Эсфирь Марковна замерла. Сердце уныло заныло, и глаза сузились, замигали, как фитиль в догоревшем ночнике. Сидор Мушка посторонился. В чулан брезгливо прошел жандармский офицер, закрывая рот платком. За ним вошло два жандарма.

Эсфирь Марковна жадно слушала, привалясь к стенке чулана. Стучали о пол. Разворашивали падавшие картонки и чихали над дрожавшей свечой. А потом офицер со смехом сказал вполголоса:

-- Жидовская опрятность! Тут не живут лет двести!

Еще раздалось несколько ударов о пол, о стены. Эсфирь Марковна прижалась щекой к холодной переборке и одним глазом глядела через коридор на запылавшее розовой дрожью окно в комнате Моей.

Офицер выскочил из чулана и плотно обтер губы платком. С презрением и гадливостью он сказал Эсфирь Марковне:

-- Какая у вас отвратительная грязь! Неужели нельзя жить чище? Ведь это же свалка!

Эсфирь Марковна удивленно, непонимающе, мягко хитря, ответила:

-- Ой! И чего же вы хотите от чуланчика? Какая особенная гразь?

В столовой составлялся протокол.

Эсфирь Марковна не подымала успокоенных глаз на Берту, Лию и Моею, спокойно отвечала на задаваемые вопросы и приветливо улыбалась на шутки офицера. Берта и Лия сидели бледными черными арапчатами.

Моея жевал большие красные губы и лукаво глядел по своему огромному носу на офицера.

Отскрипели по снегу жандармы и городовые. Эсфирь Марковна села за стол и отвалилась на спинку стула. Глаза смеялись и слезились. Мося важно ходил по столовой. Берта и Лия возились у печки, прижимаясь к ней зазябнувшими животами.

Эсфирь Марковна отсчитала про себя восемь прозвеневших в боковой комнате ударов часов и озабоченно сказала:

-- Берточка! Надо типографию поить чаем.

Мося побежал в чулан, открыл творило и позвал:

-- Товарищи, вы не умерли еще там от штраха? Ваня Галочкин засмеялся в темноте:

-- Умерли не умерли, а поджилки трясутся. Ахум! Зажигай светильню! Пронесло!
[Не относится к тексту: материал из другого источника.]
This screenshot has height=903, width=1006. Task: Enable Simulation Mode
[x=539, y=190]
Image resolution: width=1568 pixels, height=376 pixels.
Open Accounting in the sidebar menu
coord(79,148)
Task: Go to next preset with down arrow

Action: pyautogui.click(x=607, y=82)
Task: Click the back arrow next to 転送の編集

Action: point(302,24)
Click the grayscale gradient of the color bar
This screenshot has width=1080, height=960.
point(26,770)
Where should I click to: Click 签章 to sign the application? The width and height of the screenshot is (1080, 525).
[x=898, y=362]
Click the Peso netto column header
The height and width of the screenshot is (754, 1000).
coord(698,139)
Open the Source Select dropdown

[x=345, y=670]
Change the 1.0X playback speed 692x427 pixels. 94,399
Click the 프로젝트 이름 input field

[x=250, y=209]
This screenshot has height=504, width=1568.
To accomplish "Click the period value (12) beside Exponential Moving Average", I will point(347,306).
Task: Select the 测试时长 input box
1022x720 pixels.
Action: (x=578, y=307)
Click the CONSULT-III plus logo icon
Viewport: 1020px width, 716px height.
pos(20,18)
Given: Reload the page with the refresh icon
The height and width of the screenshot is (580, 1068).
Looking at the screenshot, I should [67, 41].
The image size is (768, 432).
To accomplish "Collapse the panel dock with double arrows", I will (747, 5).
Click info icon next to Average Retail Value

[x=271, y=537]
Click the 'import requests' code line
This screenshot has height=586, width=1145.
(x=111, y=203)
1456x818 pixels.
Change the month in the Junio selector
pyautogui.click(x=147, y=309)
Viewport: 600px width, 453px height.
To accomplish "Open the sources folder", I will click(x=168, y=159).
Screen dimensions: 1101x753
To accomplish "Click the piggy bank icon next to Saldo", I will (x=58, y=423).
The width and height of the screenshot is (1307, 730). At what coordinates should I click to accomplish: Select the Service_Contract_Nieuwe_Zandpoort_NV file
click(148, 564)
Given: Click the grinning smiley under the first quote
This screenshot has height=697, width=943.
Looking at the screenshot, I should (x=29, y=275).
Они все поднялись к отверстию. Мося хватал в полутемноте руки и пожимал.

-- Очень и очень даже здорово, -- вздохнул Бобров, -- но наверное ли они ушли далеко?

-- А что они, по-твоему, на завалинке сидят? -- шутил Ваня Галочкин.

В голосе Боброва было беспокойство, страх и отчаяние.

А Ахумьянц вдруг задыхающимся голосом закричал:

-- Братцы! Дайте мне сегодня покурить! Ваня Галочкин свистнул. Мося сказал:

-- Гут, гут, гут!

В девять часов на двери "Венского шика" он вывесил объявление:

МАГАЗИН ЗАКРЫТ НА ПАРУ ДНЕЙ.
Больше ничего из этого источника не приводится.